編集者の時代★3【10冊読むまで帰れま10・7月①】雑誌作りはスポーツだ
「編集者の時代」マガジンハウス編【評価★3】
※評価は独断と偏見、5段階
創刊号のPOPEYEの巻末に収録されていた、初代編集長の木滑良久(きなめり・よしひさ)氏の「フロム・エディターズ」というコーナーをまとめて編集されたもの。1号から100号まで収録されている。スタートは1976年6月25日とあり、本巻最後の掲載は1981年3月25日。
なんせ、私が生まれる前に書かれたコラムなのだが、古臭くないのには驚いた。
木滑氏の文体は「が」の切り返しが多くて読みにくい。でもそれ以上に面白いから、サクサク読める。
それにしても、約40年後のトレンドを予見しているのが凄い。
POPEYE自体に恩恵を受けて生きてきたわけでもないし、直接の読者でもないけど、初期の編集方針はアメリカかぶれと、見受けられた。
その中でも興味深いのは、ニューヨークのセントラル・パークでは老若男女、ランニングに勤しんでいるというコラム。今の健康志向からしたら当たり前なのだが、メタボという単語が出てくる40年前からランニングの有用性を説いているのは恐れ入った。

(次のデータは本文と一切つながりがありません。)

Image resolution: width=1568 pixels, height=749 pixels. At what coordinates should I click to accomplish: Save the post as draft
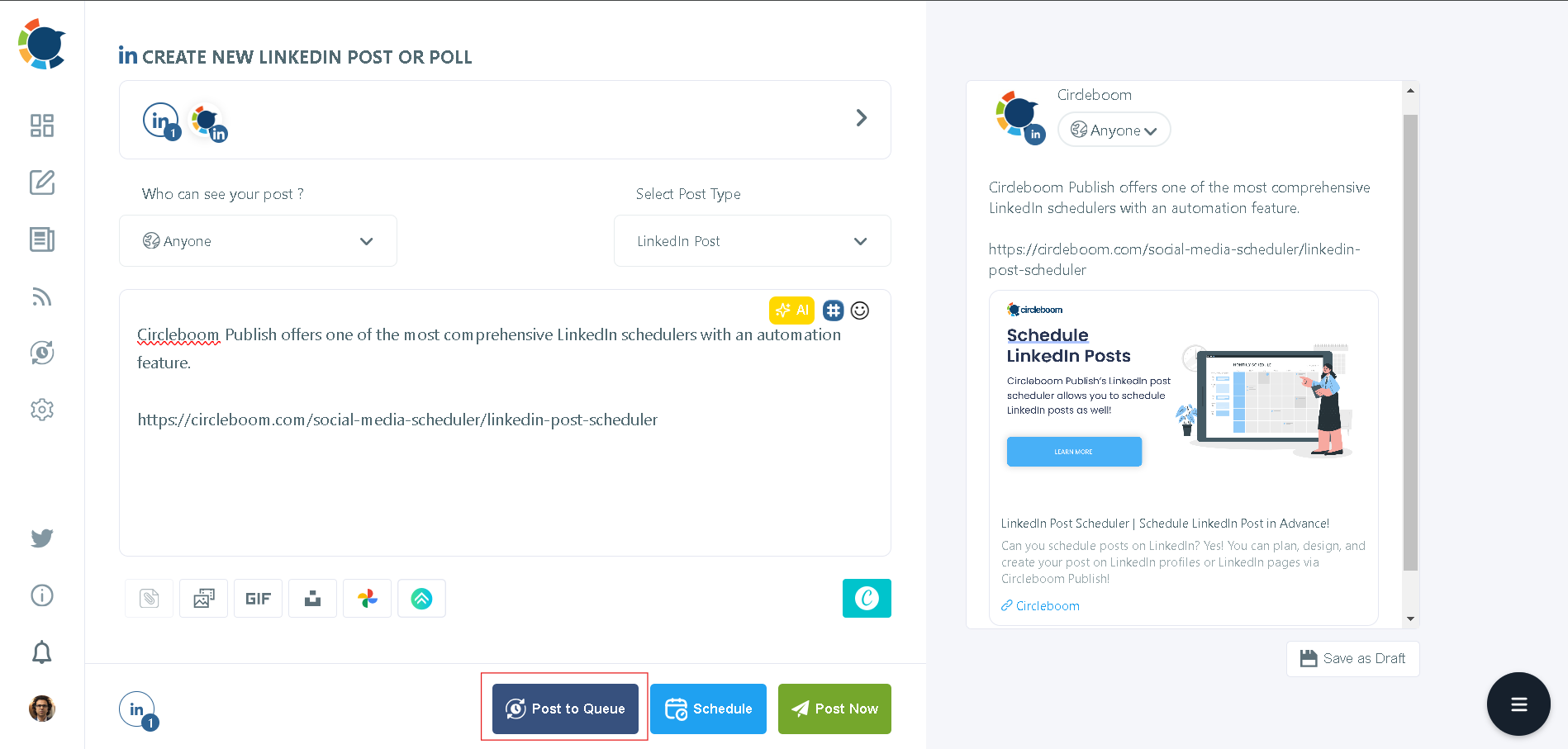click(1352, 658)
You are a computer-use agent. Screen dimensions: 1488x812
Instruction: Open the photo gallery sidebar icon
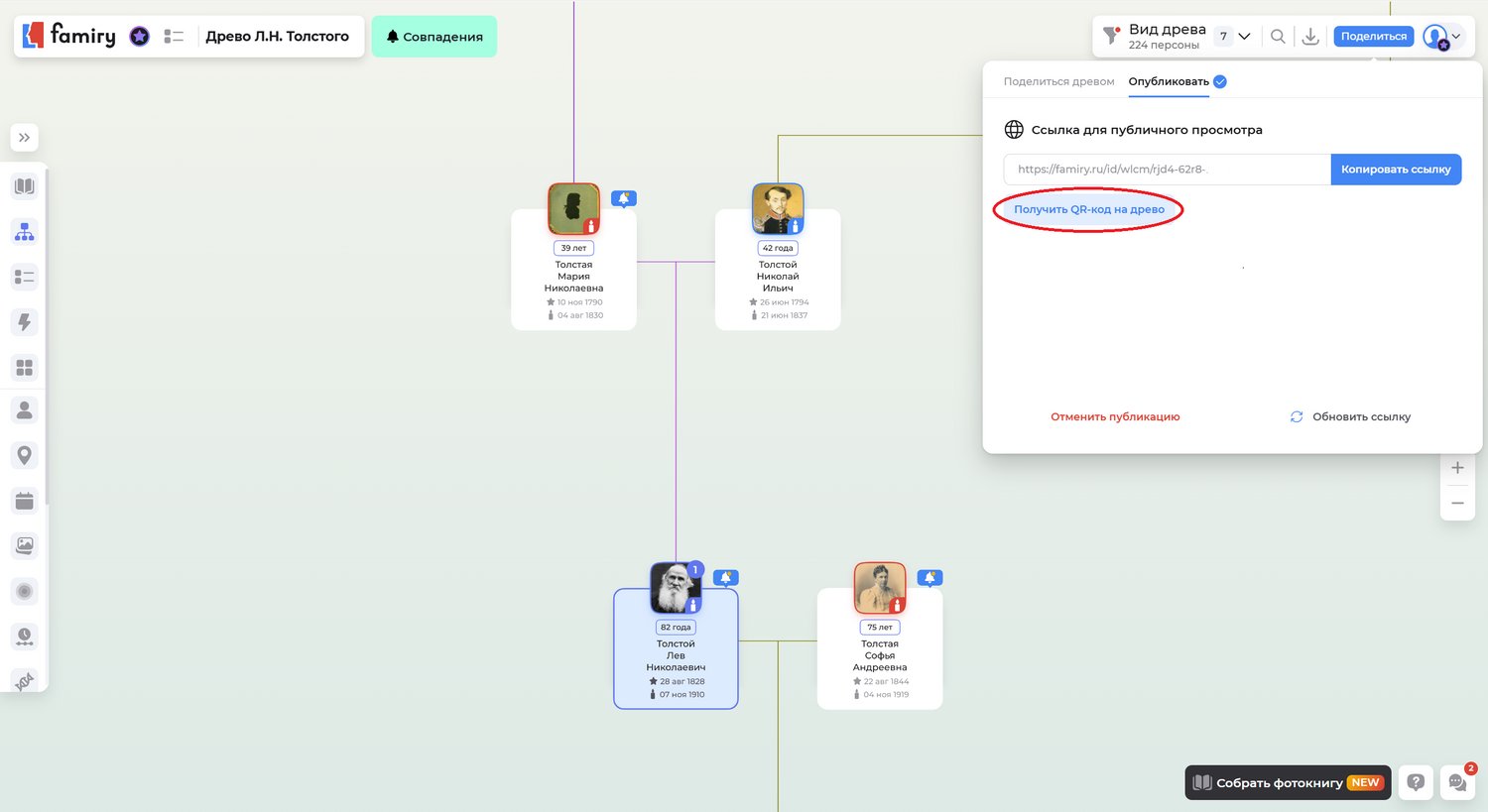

だが、1つだけ読み切れてなかったのは、廃れゆく紙媒体の行く末だ。
紙に代わるメディアは「ビデオデスク」と言っているが、iPhoneが出現した現代からすると、隔世の感がある。さすがに80年代頭に、携帯電話📱の登場を予見していたとなると、予言の書になっちゃうもんね。
とはいえ、今のトレンドに通じるという意味では、十分予言の書と言えますけどね。